It is in the midst of these recent developments that UTLA has also begun its support of the unionization of teachers in charter schools. Although this move by UTLA may appear contradictory to some, it actually may represent the union’s concerted political effort to immerse itself in the public-charter school debate in a more complex and multidimensional way, which is far more consistent with the concrete realities that classroom teachers – particularly teachers of color – are facing in our communities.

During the last 30 years, radical educators deeply committed to public schools have consistently opposed the privatization of education, seeking to push back and shut down widespread efforts of private foundations aimed at transforming the education of our children into a profit-making commodity and destroying the progressive ethos of public education. Nevertheless, beyond our broad-based political concerns, there also exist pesky complexities that cannot be ignored in our larger struggle for educational justice and culturally democratic education.

Unveiling Complexities

One discursive complexity that often arises is the rigid binary or dichotomous nature of public-charter debates that, given the circumstances today, is becoming more problematic and, at times, even counterproductive to larger liberating education efforts tied to educational justice within working-class communities of color. This refers, in particular, to charter schools developed by and with critical educators, parents and communities of color themselves, who infuse their educational programs and curriculum with deeply emancipatory values and culturally democratic pedagogical practices. Many of the educators establishing and working in these schools are also indisputably committed to serving the most impoverished and academically abandoned children in communities of color, stepping up consistently to engage the economic disparities and racism so rampant in our society today.

How can we structure our political arguments in ways that do not demonize teachers working in charter schools, yet still pose important and necessary critiques?
--------------------------------------------------
▸ Written problem:
Summarize the extract on UTLA and charter schools in two sentences.
--------------------------------------------------
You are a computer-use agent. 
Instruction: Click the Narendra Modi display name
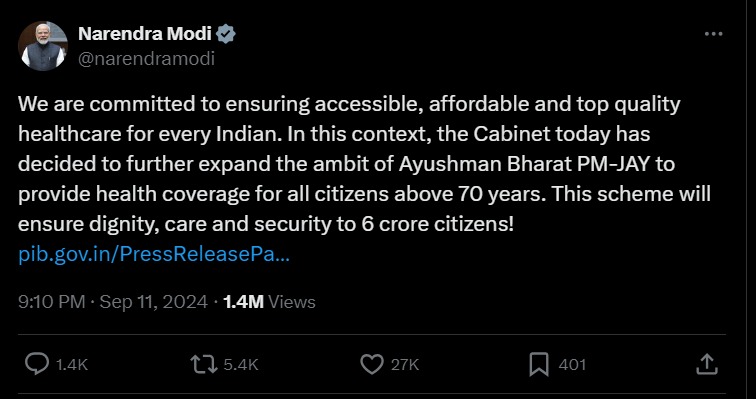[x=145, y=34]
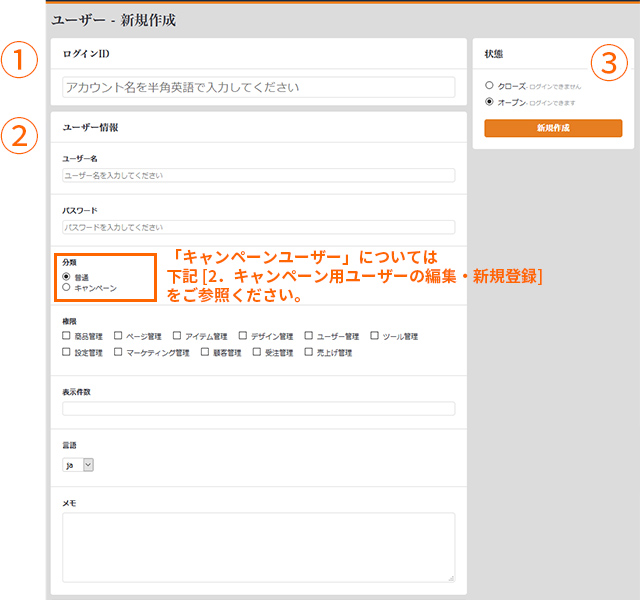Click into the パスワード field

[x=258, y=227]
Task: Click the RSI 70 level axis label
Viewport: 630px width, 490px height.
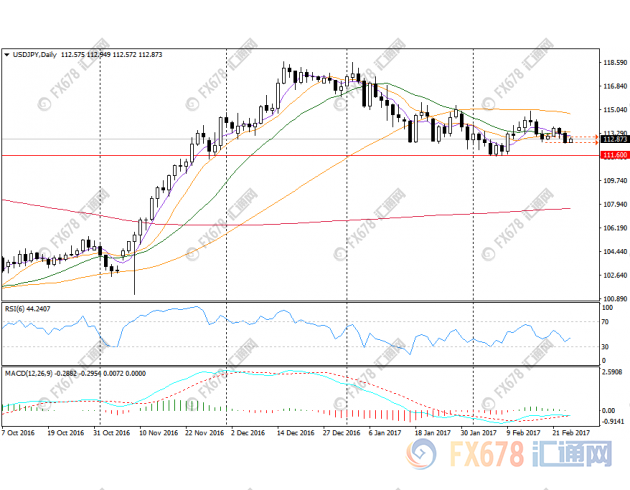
--------------------------------------------------
▸ Output for this exercise:
UTLA has begun supporting the unionization of charter school teachers, a move that may seem contradictory but may represent a political effort to engage the public-charter debate in a more complex way that is consistent with the realities teachers, particularly teachers of color, face in their communities. Although radical educators have opposed the privatization of education for the last 30 years, the rigid binary of public-charter debates is becoming problematic, especially with regard to charter schools developed by critical educators, parents and communities of color who are committed to serving impoverished and academically abandoned children and to engaging economic disparities and racism.